Prédelle d’un retable

Vers 1500-1502 (Collection particulière en Angleterre) : elle montre la Cène (49 x 86cm) au recto, et au verso Sainte Dorothée et sainte Agnès. C’est l’œuvre la plus ancienne connue de Mathis.

Le triptyque de Lindenhardt. Les 40 saints (détail) 1503. Huile sur bois. Eglise de Lindenhardt
Le triptyque de Lindenhardt. Les 40 saints (détail) 1503. Huile sur bois. Eglise de Lindenhardt
Le triptyque de Lindenhardt près de Bayreuth

Il est réalisé vers1503. Les sculptures sont de Rückert de Seligenstadt ; Le triptyque présente à gauche huit saints auxiliateurs et à droite six saints auxiliateurs, alors qu’au centre est représenté l'homme des douleurs.

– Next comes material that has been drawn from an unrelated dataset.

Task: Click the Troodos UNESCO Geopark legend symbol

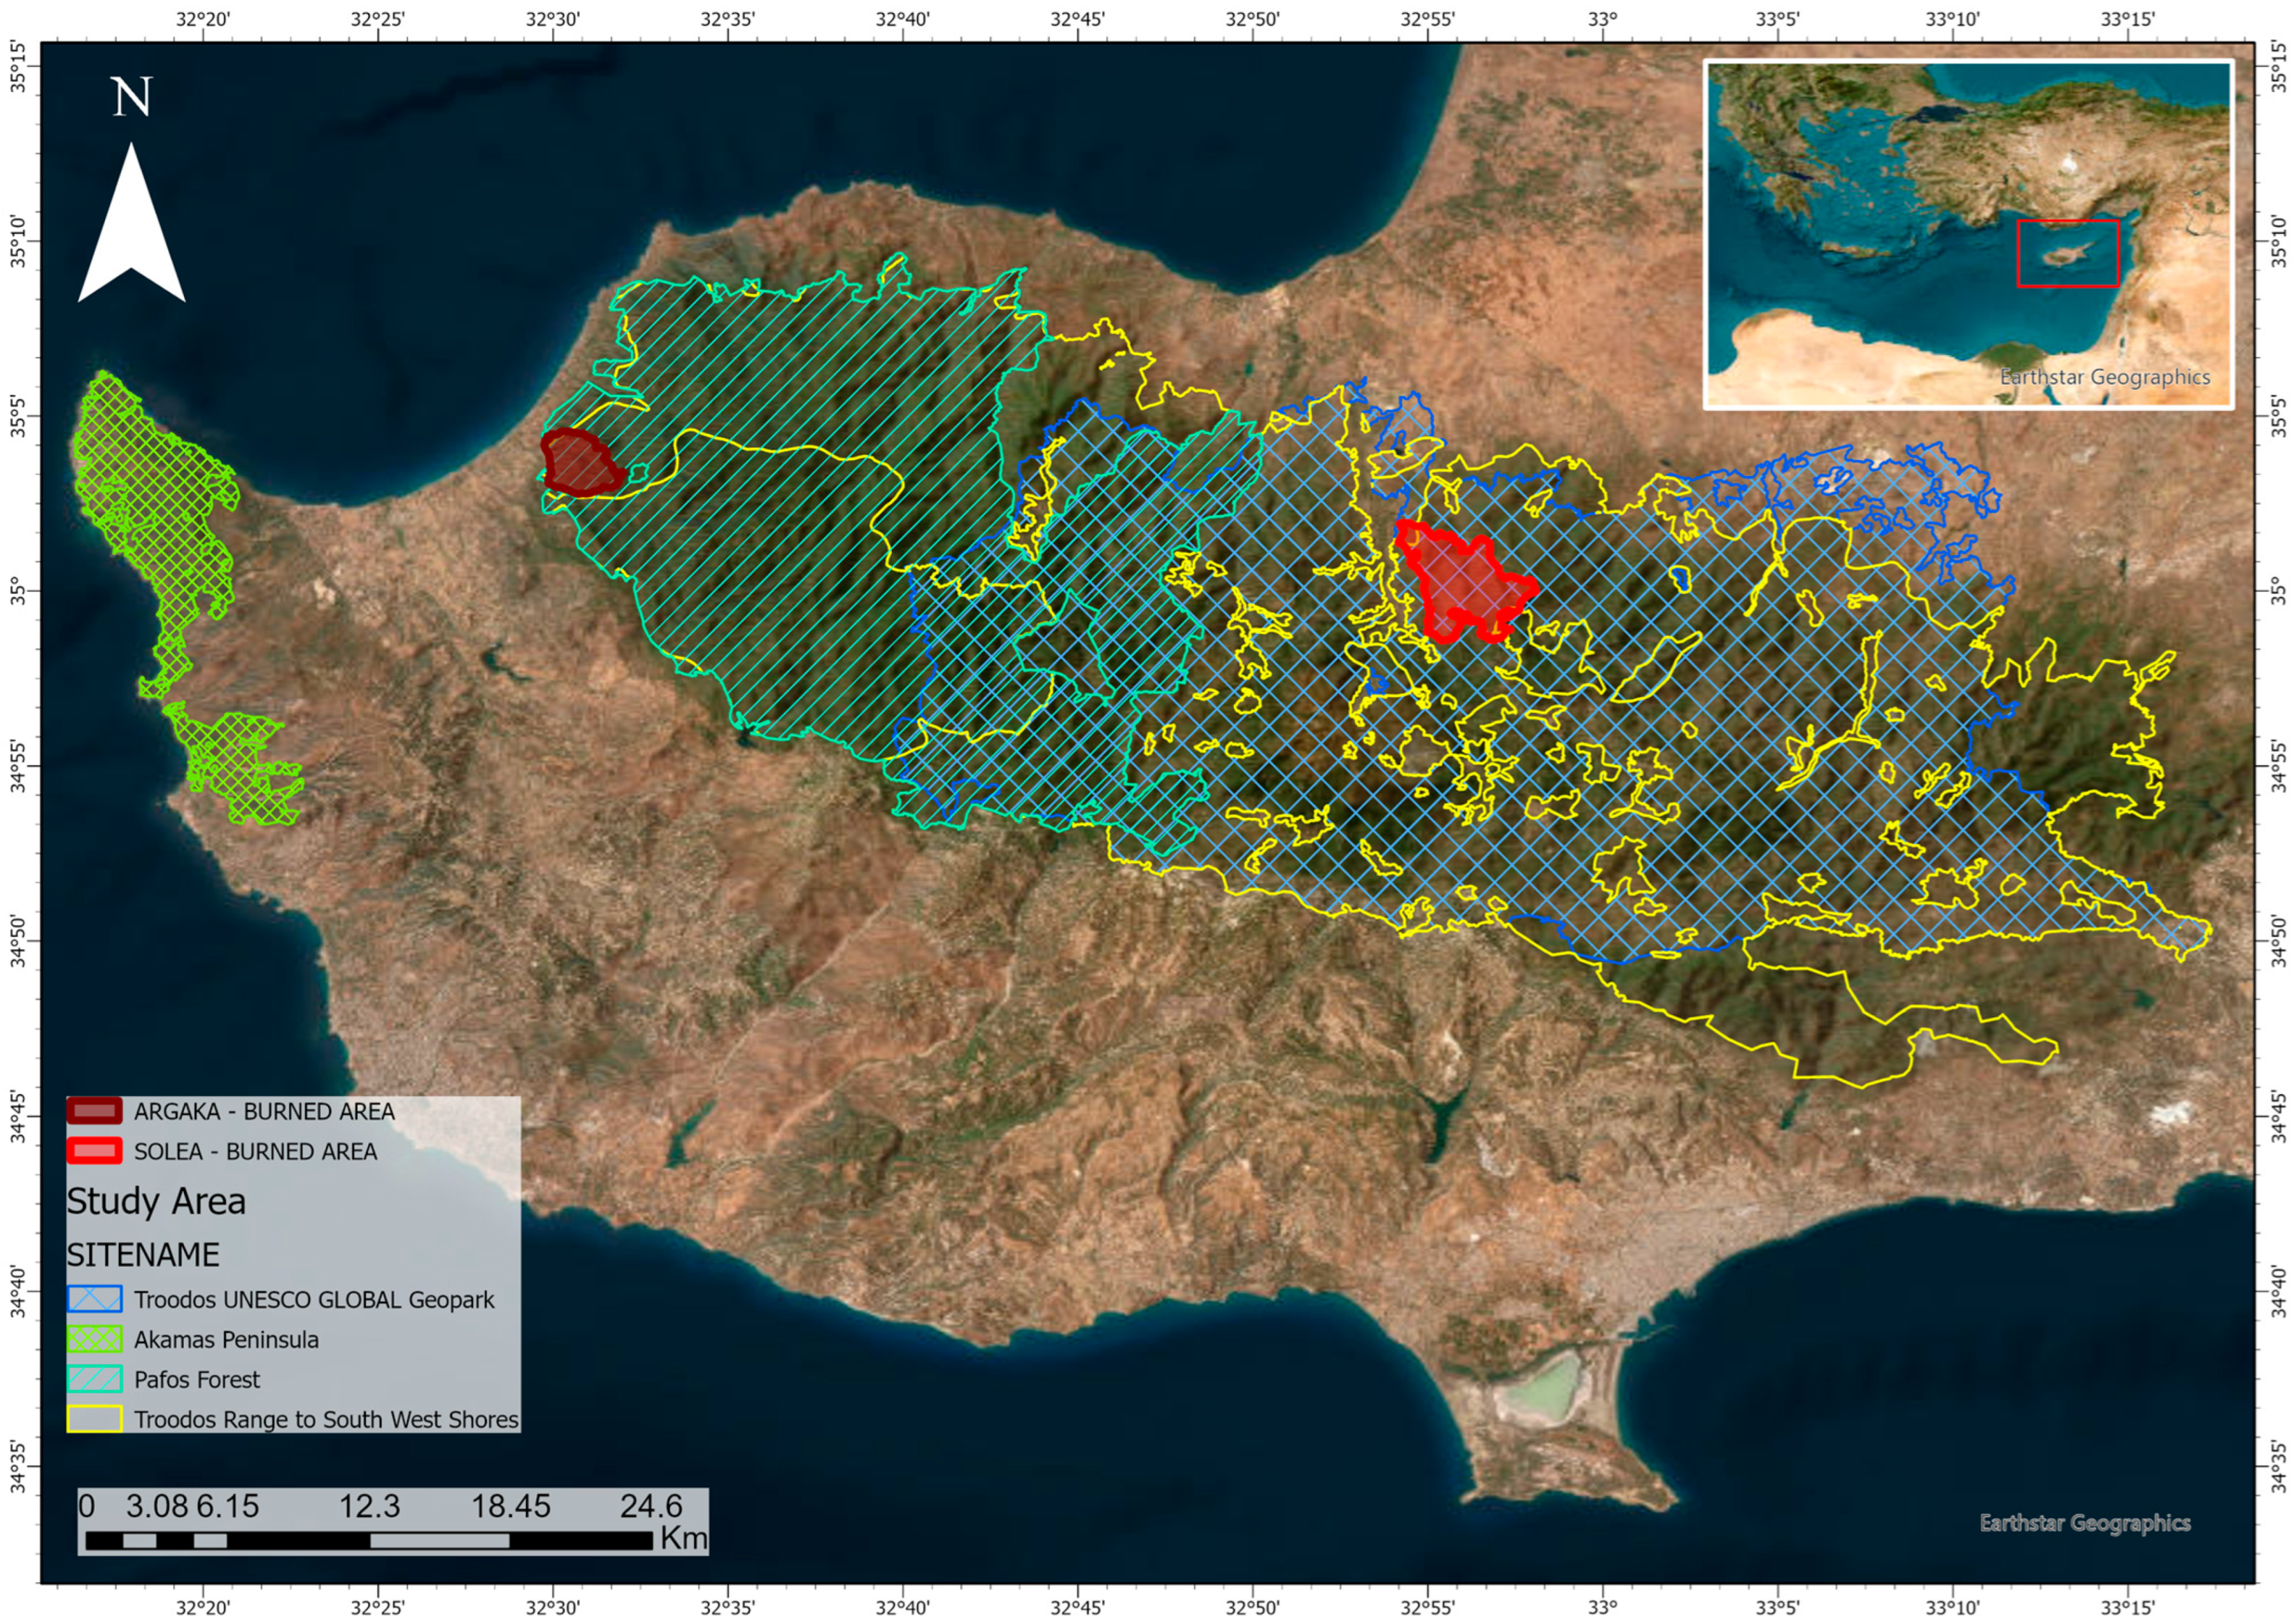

Crucifixion. Vers 1501. Huile sur bois, 73 x 52,5 cm. Bâle, Öffentliche Kunstsammlung
Crucifixion. Vers 1501. Huile sur bois, 73 x 52,5 cm. Bâle, Öffentliche Kunstsammlung
La crucifixion de Bâle

Cette crucifixion est réalisée entre 1500 et 1508. (Bois peint de 73x 55,5cm. Öffentliche Kunstsammlung de Bâle) Elle représente le Christ, les trois Marie, Saint Jean et le Centurion Longin. C'est un des thèmes favoris de Grünewald qu’il reprend dans quatre œuvres postérieures.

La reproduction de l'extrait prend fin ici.